15 septembre 2011
En s’appuyant sur une seule des propositions de la conférence nationale sur les rythmes scolaires, Luc Chatel a annoncé en juillet dernier un raccourcissement des vacances d’été dès l’année scolaire 2013-2014, faisant planer de lourdes menaces sur nos métiers, nos services et sur l’organisation du système éducatif.
Dans la réflexion concernant la modification des rythmes scolaires, relancée notamment par la suppression du samedi matin dans le premier degré, le SNES et la FSU ont posé la question globale du temps scolaire et de son organisation.

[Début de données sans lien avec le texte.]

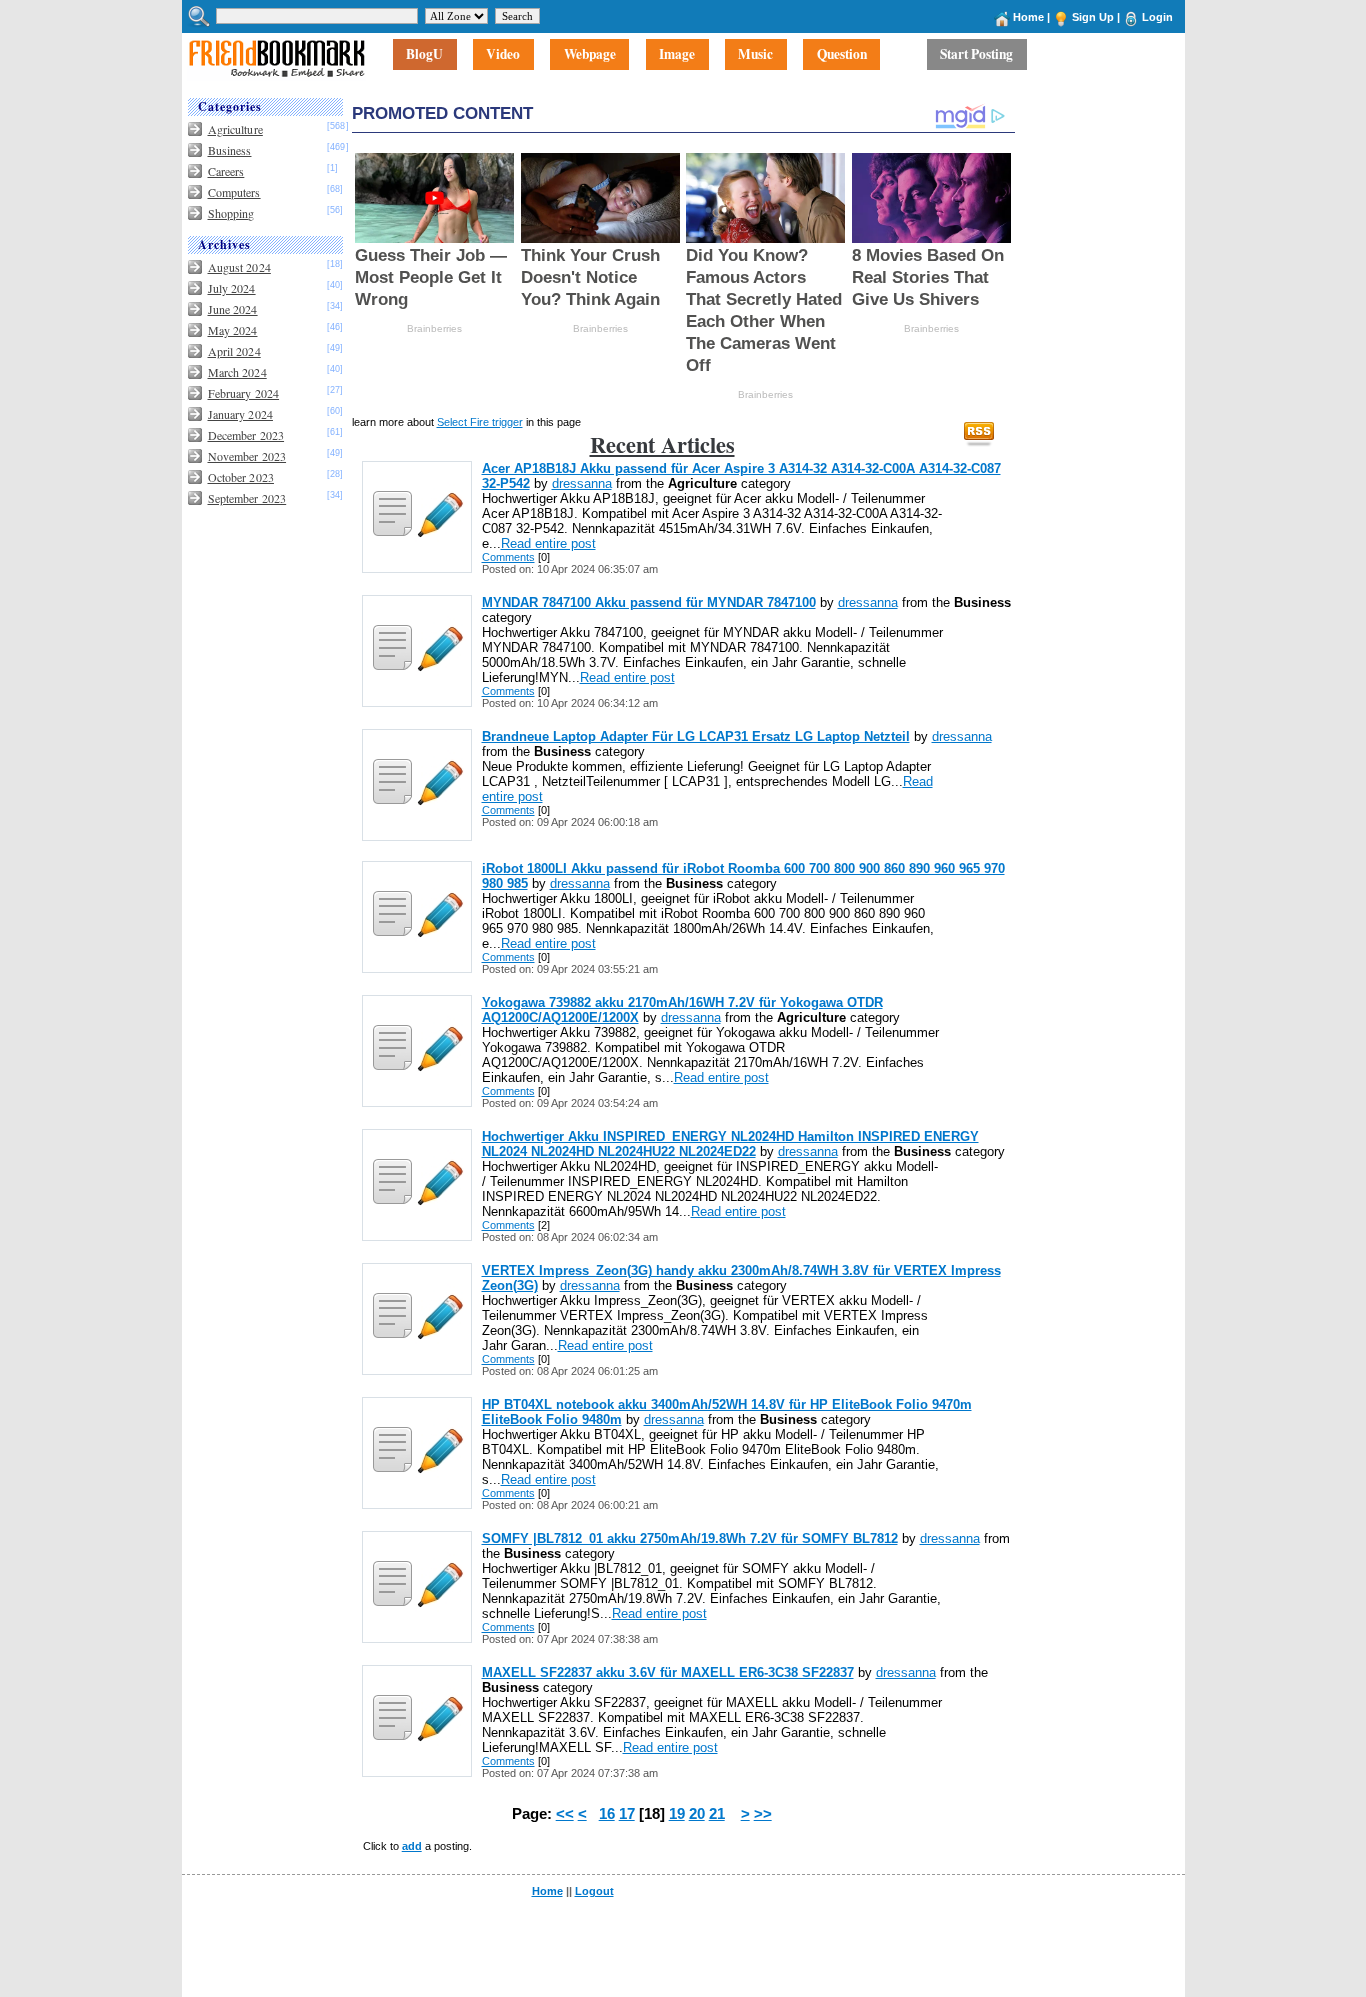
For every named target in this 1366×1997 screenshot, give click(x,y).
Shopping (231, 213)
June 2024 (233, 309)
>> (763, 1814)
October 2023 (241, 477)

Pour le SNES, l’enjeu était de dépasser les clichés rebattus afin d’interroger les raisons de la fatigue des élèves, de leur difficulté à se mobiliser pour les apprentissages à certains moments, de la place du travail personnel, voire du travail à la maison... bref de cerner les leviers d’amélioration de l’organisation de la journée, de la semaine, de l’année... Ainsi, le rapport de la conférence sur les rythmes scolaires propose une série de mesures qui n’ont pas vocation « à être isolées les unes des autres ». Fidèle à sa méthode, le ministre semble n’en retenir qu’une : réduire les vacances d’été...
C’est inacceptable, d’autant qu’il poursuit des réformes qui diminuent le temps de cours, aggravent les conditions de travail, alourdissent les effectifs de classe. Ce qui se passe dans la classe n’est pas évoqué et le traitement des difficultés est renvoyé à l’extérieur du cours dans les dispositifs d’aide, d’accompagnement, de remédiation... voire de relégation. Les recherches sur les pratiques pédagogiques qui permettent d’aider les élèves à l’intérieur de la classe sont balayées d’un revers de main par la théorisation de l’individualisation et de l’aide.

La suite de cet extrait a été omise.